"""

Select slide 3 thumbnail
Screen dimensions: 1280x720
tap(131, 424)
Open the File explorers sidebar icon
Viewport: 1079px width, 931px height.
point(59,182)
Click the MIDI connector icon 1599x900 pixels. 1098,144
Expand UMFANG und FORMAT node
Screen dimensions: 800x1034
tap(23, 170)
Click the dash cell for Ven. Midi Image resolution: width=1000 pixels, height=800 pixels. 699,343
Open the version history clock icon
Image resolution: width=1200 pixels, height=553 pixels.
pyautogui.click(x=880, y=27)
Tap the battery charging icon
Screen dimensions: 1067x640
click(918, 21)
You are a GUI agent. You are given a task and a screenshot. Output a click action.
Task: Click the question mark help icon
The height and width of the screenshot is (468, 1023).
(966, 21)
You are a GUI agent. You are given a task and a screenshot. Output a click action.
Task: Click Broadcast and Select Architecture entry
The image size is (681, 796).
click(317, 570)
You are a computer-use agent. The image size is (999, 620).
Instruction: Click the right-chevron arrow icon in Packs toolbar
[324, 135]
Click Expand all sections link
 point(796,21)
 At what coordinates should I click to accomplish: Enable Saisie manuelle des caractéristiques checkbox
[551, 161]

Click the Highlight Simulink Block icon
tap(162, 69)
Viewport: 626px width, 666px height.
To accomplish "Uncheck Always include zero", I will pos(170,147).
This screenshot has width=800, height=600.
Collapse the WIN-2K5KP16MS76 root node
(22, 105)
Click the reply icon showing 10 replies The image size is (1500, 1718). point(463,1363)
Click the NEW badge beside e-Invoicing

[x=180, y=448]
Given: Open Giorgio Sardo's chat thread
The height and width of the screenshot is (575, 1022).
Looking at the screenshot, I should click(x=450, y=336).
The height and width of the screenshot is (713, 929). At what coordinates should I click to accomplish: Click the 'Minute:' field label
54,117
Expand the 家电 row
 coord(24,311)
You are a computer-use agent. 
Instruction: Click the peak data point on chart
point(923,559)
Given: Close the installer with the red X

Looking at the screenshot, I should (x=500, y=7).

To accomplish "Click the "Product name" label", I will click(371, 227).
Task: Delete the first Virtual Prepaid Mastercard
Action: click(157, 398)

"""

-- Problem to work on --
State how many lines in the records above contain the word "computer", and give only that number.

-- Result below --
2